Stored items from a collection
● ● ● ● ●
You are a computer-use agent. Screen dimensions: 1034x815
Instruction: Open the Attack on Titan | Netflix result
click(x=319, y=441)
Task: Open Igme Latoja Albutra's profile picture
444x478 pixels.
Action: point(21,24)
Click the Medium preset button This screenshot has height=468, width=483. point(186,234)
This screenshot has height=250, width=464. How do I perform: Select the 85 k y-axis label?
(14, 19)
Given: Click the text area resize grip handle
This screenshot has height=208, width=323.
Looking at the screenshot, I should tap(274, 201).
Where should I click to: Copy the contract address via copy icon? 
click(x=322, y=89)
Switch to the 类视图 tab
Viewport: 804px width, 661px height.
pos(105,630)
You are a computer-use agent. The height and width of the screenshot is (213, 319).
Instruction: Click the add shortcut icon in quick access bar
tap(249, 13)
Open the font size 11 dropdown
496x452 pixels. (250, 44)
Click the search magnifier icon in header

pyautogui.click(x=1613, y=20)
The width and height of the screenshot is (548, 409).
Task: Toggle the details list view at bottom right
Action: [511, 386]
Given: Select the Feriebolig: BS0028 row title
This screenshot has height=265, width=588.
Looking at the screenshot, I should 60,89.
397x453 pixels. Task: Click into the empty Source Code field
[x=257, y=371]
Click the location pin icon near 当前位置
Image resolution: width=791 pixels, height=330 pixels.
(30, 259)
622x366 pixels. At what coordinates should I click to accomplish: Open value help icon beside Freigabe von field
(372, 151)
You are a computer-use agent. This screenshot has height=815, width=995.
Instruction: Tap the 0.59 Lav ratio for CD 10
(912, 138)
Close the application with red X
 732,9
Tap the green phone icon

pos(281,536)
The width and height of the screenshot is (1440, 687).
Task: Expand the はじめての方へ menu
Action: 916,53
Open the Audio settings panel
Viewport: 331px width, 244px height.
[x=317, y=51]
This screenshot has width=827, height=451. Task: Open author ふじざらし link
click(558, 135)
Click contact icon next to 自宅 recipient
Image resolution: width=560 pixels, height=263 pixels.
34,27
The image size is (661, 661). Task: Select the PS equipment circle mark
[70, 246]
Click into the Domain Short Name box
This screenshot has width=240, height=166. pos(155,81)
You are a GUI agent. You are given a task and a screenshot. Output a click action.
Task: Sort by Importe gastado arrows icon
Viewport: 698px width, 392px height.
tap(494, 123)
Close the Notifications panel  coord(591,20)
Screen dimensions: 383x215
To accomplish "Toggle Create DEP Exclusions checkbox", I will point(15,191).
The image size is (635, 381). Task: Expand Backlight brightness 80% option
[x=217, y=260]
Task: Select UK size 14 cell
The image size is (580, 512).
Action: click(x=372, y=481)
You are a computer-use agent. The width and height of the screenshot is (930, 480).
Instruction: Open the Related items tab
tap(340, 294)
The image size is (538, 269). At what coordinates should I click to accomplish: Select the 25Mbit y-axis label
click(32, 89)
● ● ● ● ●
• TASK GOAL
Recast the records, from the line with "The image size is (538, 269)." through the end of the records, as a two-column CSV with the headers input and output. Give one row per record, with its text and its answer each in a single quoted field and any line breaks replaced by spaces.

• RESULT FOR THIS EXERCISE
input,output
"The image size is (538, 269). At what coordinates should I click to accomplish: Select the 25Mbit y-axis label","click(32, 89)"